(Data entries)
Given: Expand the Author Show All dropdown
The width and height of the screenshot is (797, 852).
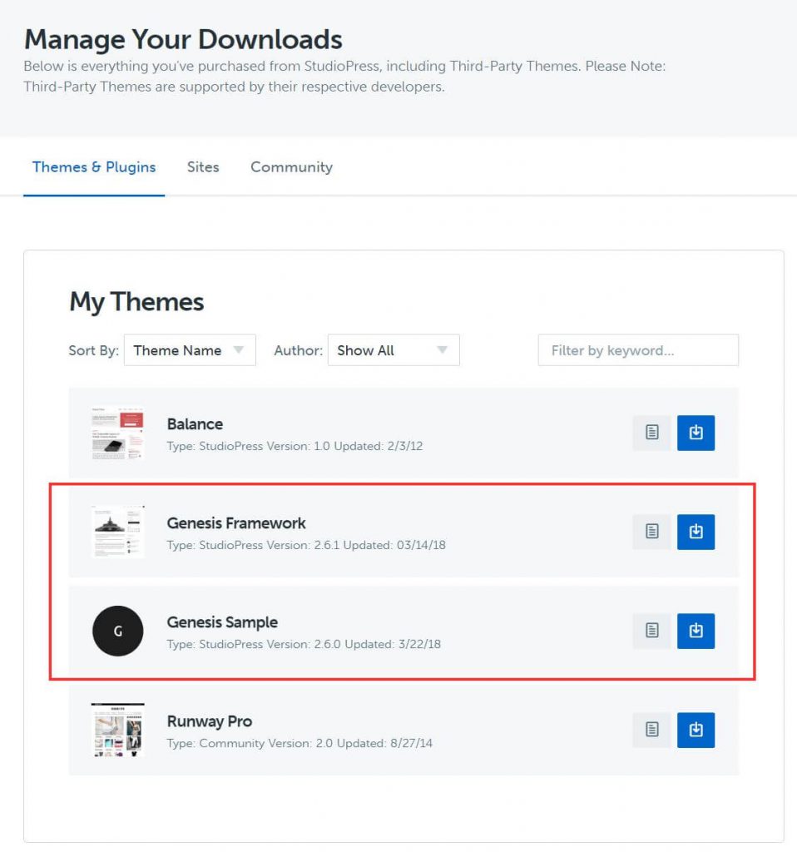Looking at the screenshot, I should click(x=393, y=350).
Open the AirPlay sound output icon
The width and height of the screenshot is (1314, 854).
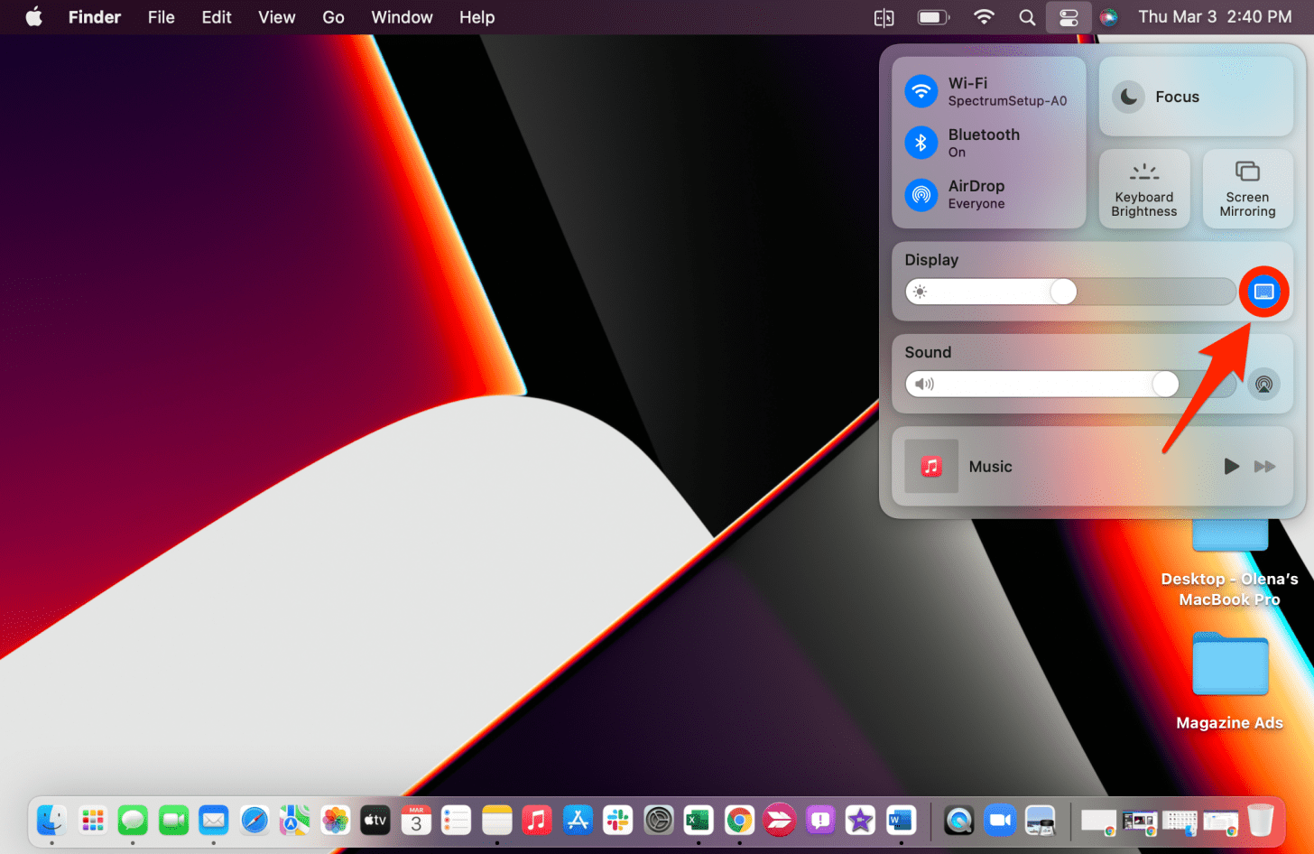(1263, 385)
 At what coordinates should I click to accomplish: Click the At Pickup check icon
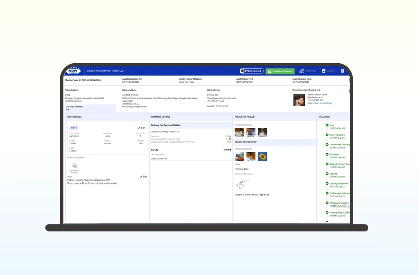tap(327, 155)
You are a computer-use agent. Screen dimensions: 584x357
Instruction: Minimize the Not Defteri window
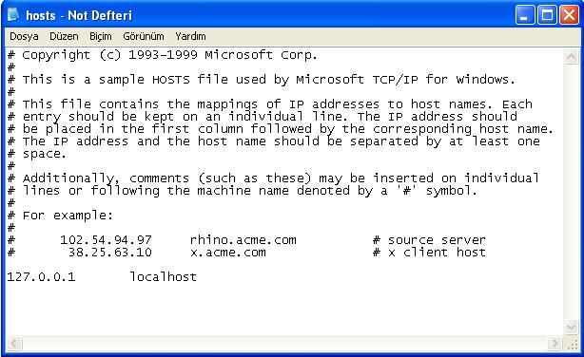click(x=525, y=15)
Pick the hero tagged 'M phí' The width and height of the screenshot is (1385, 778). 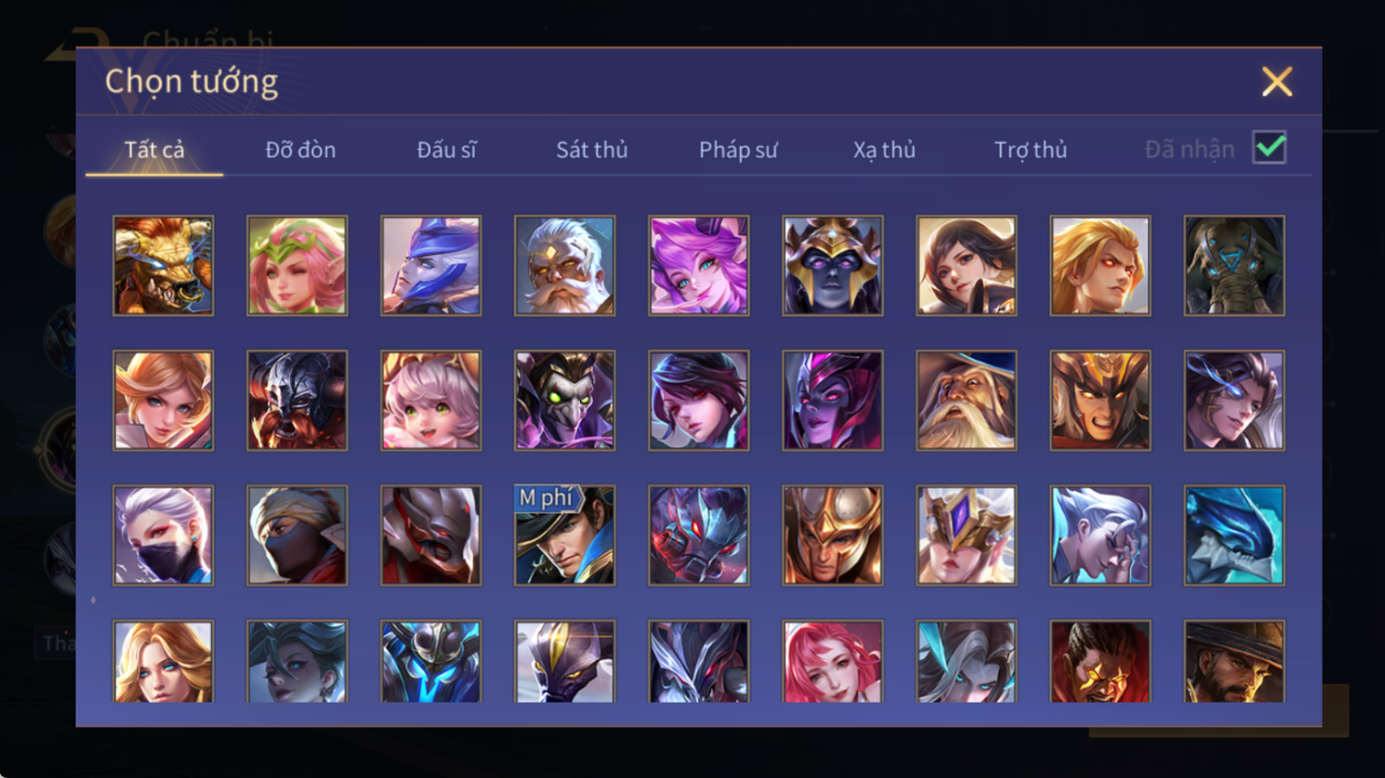tap(564, 535)
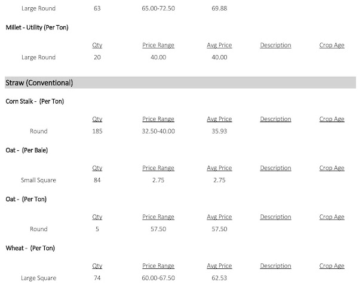
Task: Click the 62.53 average price value
Action: tap(219, 278)
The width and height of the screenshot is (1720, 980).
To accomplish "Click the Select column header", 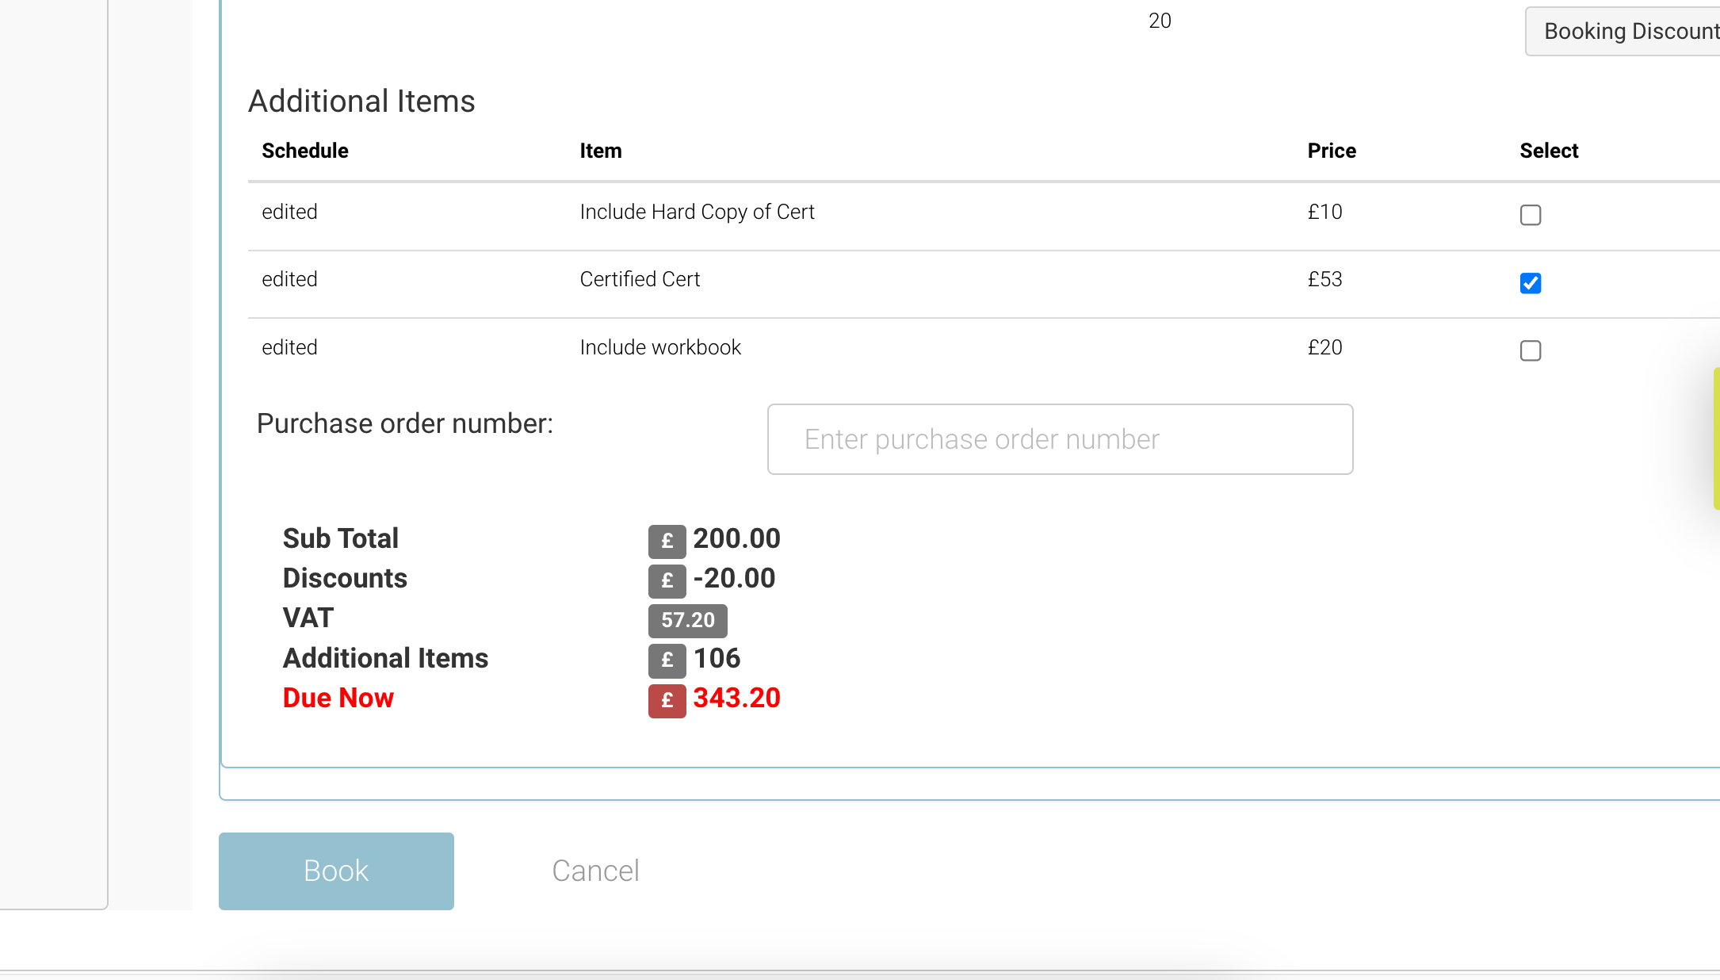I will (x=1549, y=151).
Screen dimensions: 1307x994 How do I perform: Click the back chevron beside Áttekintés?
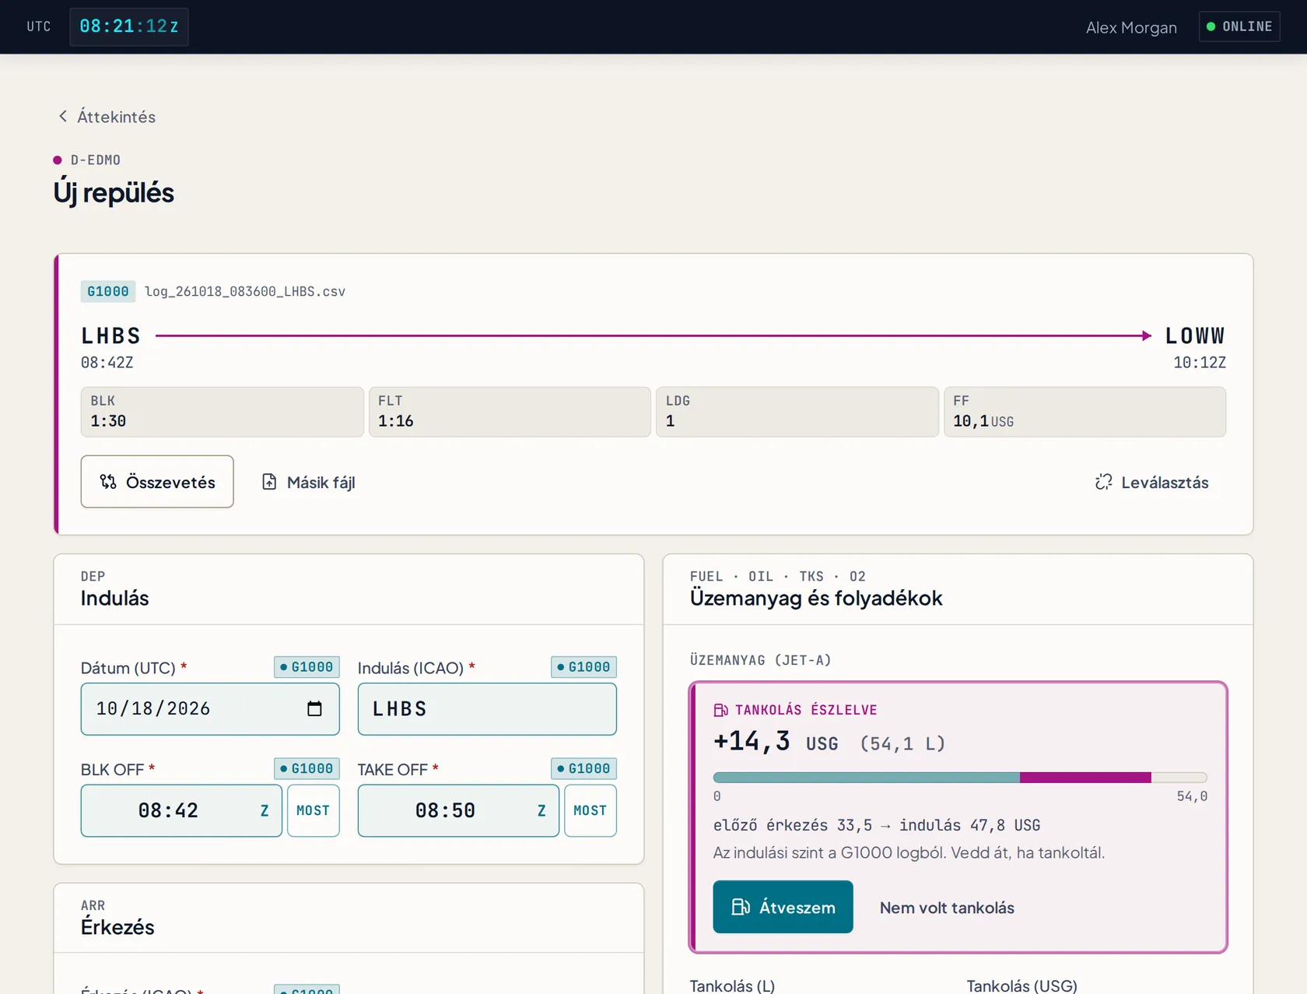pyautogui.click(x=63, y=116)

Aim of the task: Leave the pictures out, and copy exactly each line from the one containing "Screen dimensions: 1307x994" through the final line of the data.

Response to the exercise:
Screen dimensions: 1307x994 How do I perform: Click the back chevron beside Áttekintés?
pyautogui.click(x=63, y=116)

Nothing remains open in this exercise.